El entrenador valoró especialmente el presente del grupo, uno de los pilares de la campaña. “Estamos muy bien, muy bien como grupo. Es un equipo que disfruta entrenar, que disfruta el día a día. Hicimos una temporada regular maravillosa”, afirmó, sin dejar de mencionar el único trago amargo del cierre, la derrota ante Amancay que le impidió al equipo quedarse con el uno. “Ese partido no iba a opacar todo lo que hicimos. Fue una mala noche, donde no la metimos, pero nada más que eso”, sostuvo.
En cuanto al rival, Porta fue claro al remarcar la paridad de la categoría en esta instancia. “La liga es muy pareja, todos tienen posibilidades. Salta es un equipo con mucha experiencia, con jugadores importantes y un entrenador que conoce la categoría. Por eso es fundamental cuidar la localía”, señaló, anticipando una serie exigente en la que cada detalle puede inclinar la balanza.
Al momento de analizar la evolución de su equipo, explicó el cambio de identidad que impulsaron esta temporada. “Nos propusimos subir el ritmo de juego, tener más posesiones. El año pasado jugábamos más lento, con scores más bajos. Este año llegamos a promediar casi 94 puntos en un tramo”, contó. Sin embargo, también reconoció que ese estilo obliga a encontrar nuevos equilibrios: “Si jugás más rápido, también le das más posesiones al rival. Con el tiempo los equipos se adaptan, te estudian, y ahí es donde hay que ajustar”.
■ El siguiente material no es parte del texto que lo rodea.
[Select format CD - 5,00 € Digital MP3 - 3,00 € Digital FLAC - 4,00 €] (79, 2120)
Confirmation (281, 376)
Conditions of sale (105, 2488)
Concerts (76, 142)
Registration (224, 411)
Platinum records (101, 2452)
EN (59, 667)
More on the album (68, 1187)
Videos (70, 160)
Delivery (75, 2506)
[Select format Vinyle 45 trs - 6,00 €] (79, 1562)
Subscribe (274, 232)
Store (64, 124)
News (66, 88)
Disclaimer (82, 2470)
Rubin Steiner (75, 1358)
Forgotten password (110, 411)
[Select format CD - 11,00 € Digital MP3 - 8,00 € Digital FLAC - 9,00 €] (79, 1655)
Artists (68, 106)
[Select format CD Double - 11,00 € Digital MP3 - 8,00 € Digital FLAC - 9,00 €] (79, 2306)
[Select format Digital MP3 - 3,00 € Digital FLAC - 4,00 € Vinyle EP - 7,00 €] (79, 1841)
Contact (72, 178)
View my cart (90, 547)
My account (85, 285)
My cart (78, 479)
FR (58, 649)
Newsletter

En ese sentido, el mensaje de cara a los playoffs es claro: sostener la identidad ofensiva, pero construir desde la defensa. “Hubo partidos donde no tuvimos una buena noche en ataque y eso nos condicionó. Por eso el foco ahora está en construir de atrás para adelante. Sin renegar de lo que somos, pero siendo más sólidos”, explicó.
San Isidro llega nuevamente con el cartel de candidato, algo que Porta asume como parte del proceso. “Tenemos el compromiso de volver a intentarlo. La vara del año pasado quedó muy alta, llegamos al último partido de la temporada. El club hace años que busca dar ese paso y hay varios equipos en la misma situación, va a ser un choque de ilusiones”, expresó.
Finalmente, el entrenador puso el foco en un aspecto clave que muchas veces define este tipo de series: la fortaleza mental. “En los playoffs no hay mañana. Un mal partido puede cambiar todo, te puede dar vuelta la localía y las presiones. Lo anímico juega mucho. La parte mental es tan importante como lo técnico, lo táctico y lo físico. Es la cuarta pata y puede marcar la diferencia”, cerró.